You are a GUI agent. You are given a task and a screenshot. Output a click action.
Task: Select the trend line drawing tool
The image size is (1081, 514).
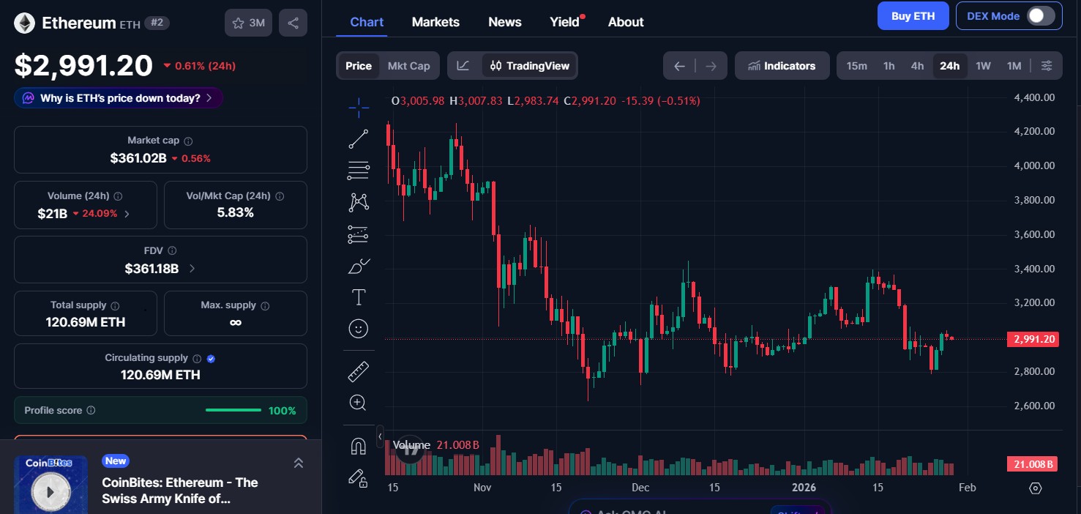(358, 138)
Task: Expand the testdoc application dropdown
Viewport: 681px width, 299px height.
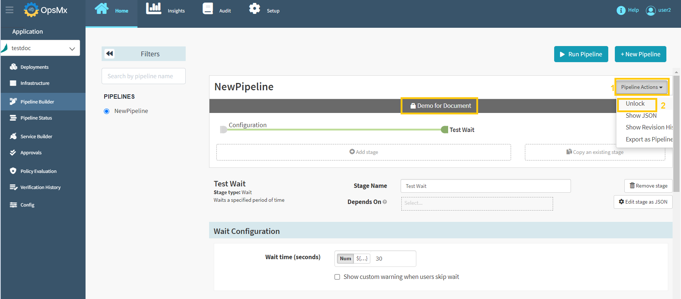Action: [x=72, y=48]
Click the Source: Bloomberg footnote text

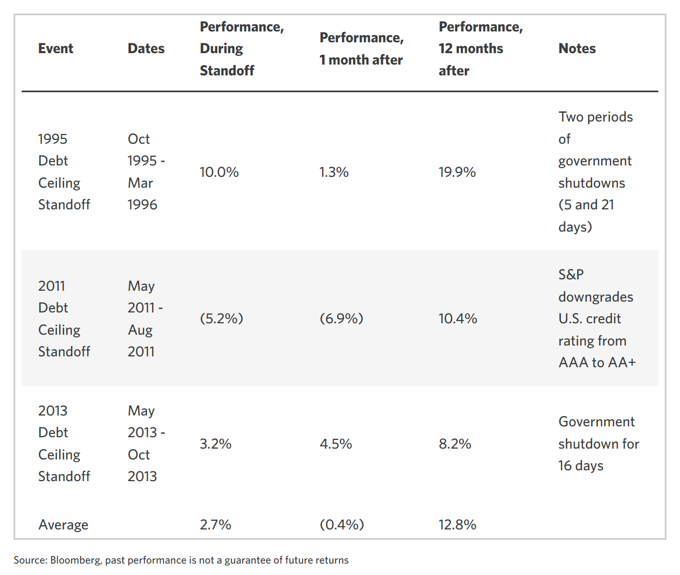coord(181,560)
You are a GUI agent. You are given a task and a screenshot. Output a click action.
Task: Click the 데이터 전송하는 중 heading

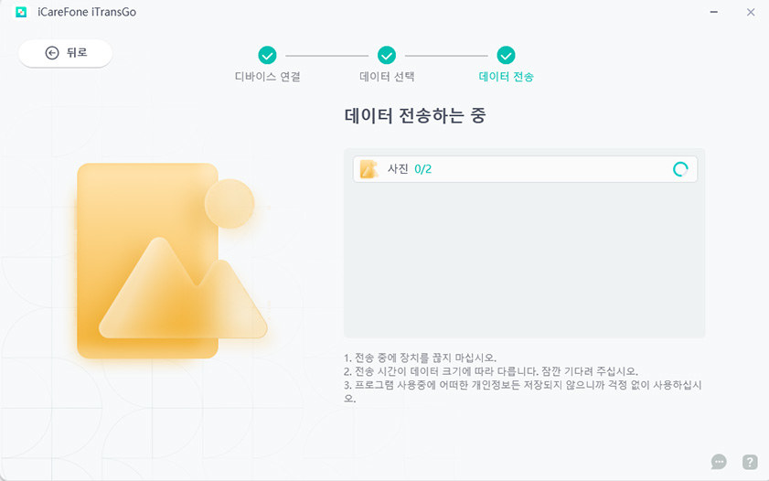(x=414, y=116)
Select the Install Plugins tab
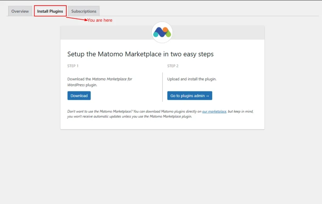Screen dimensions: 322x204 tap(50, 11)
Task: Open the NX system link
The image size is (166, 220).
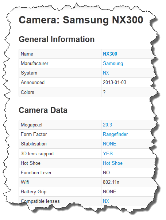Action: (106, 73)
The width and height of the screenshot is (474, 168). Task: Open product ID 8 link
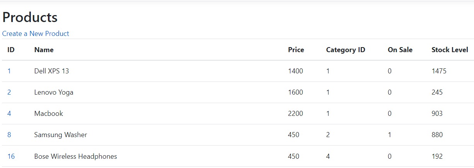click(x=9, y=135)
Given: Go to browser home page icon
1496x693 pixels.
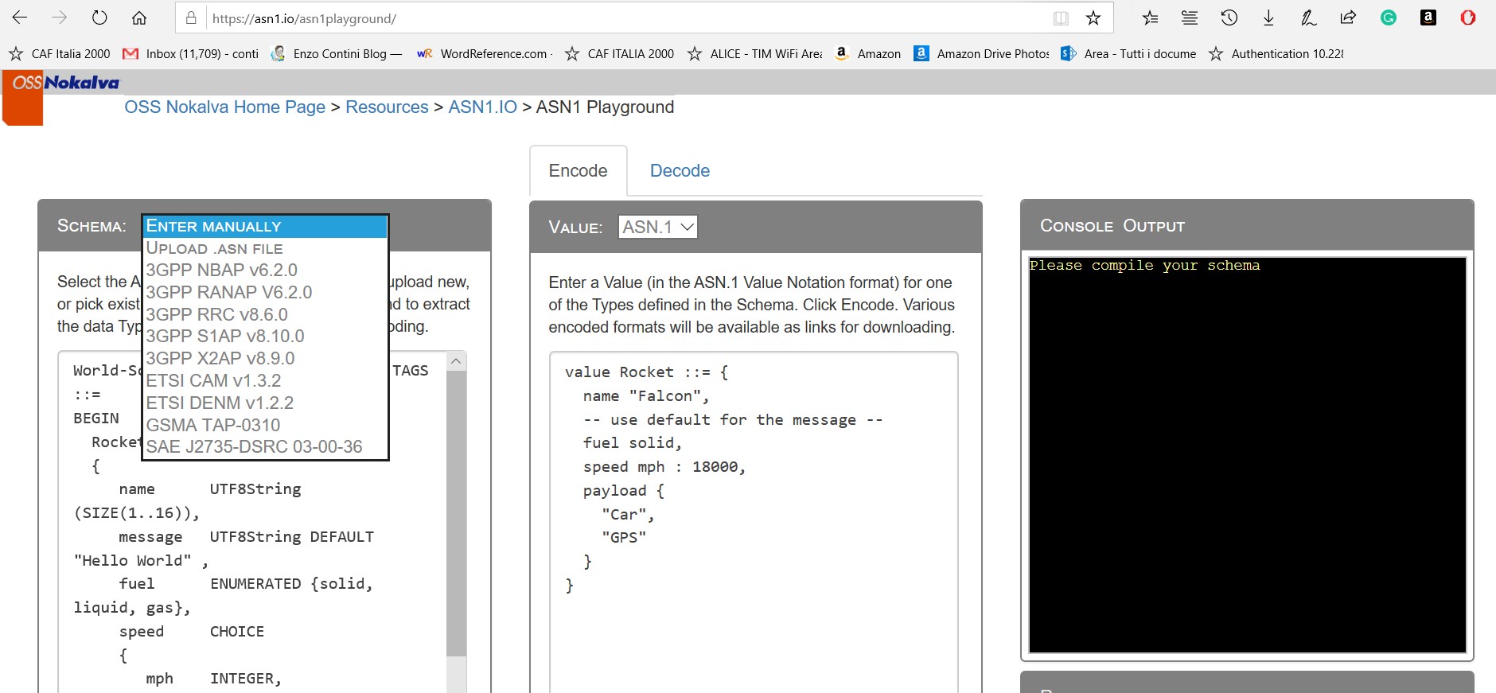Looking at the screenshot, I should pos(139,18).
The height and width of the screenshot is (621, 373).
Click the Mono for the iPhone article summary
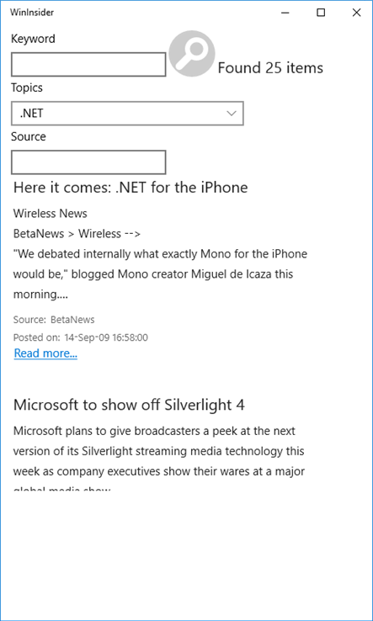(x=160, y=274)
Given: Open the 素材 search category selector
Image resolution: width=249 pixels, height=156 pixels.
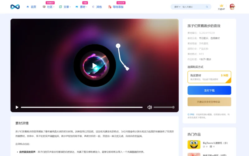Looking at the screenshot, I should point(177,7).
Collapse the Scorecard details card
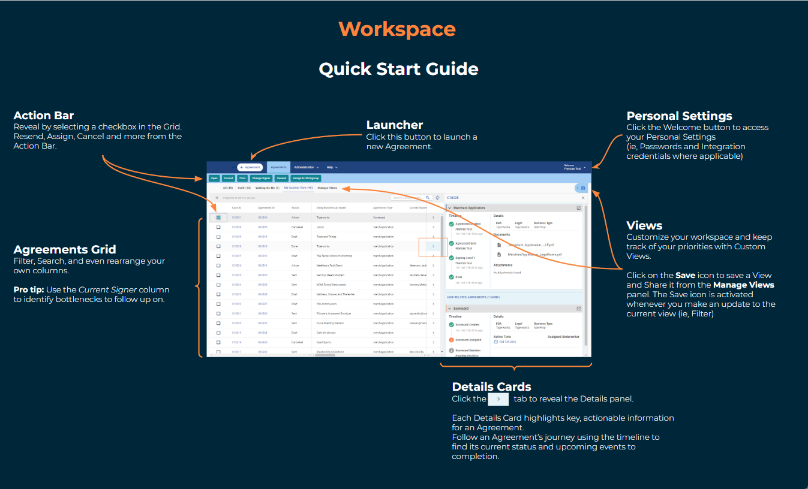 tap(450, 309)
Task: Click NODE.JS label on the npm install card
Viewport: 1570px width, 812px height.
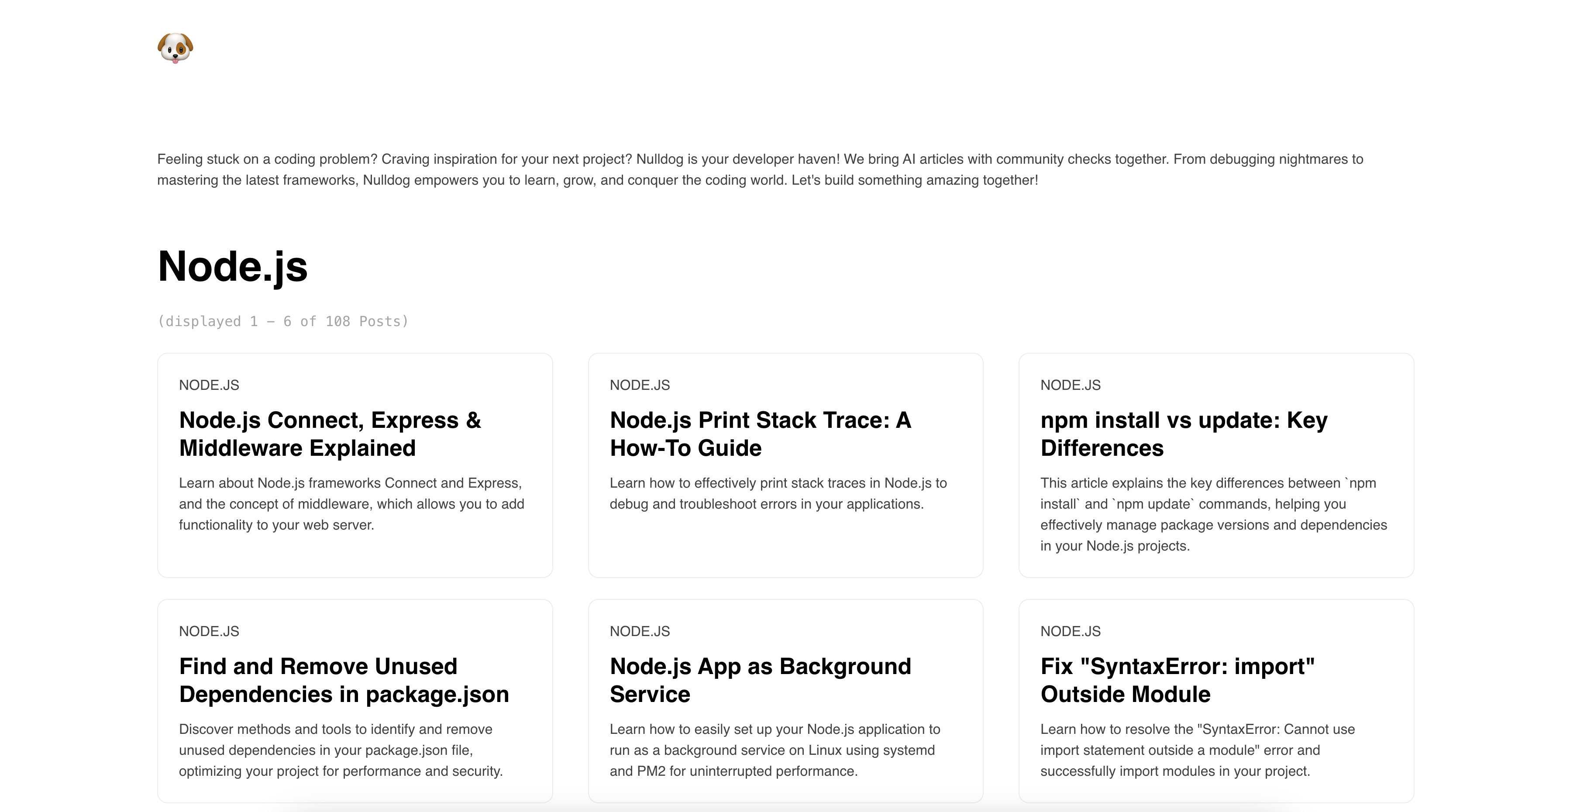Action: pos(1070,385)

◇ ◇ ◇

If a line falls between the one containing "Task: Click NODE.JS" and the last line of the records above, inclusive, restate it exactly; leave out the pictures and everything else.

Task: Click NODE.JS label on the npm install card
Viewport: 1570px width, 812px height.
Action: pos(1070,385)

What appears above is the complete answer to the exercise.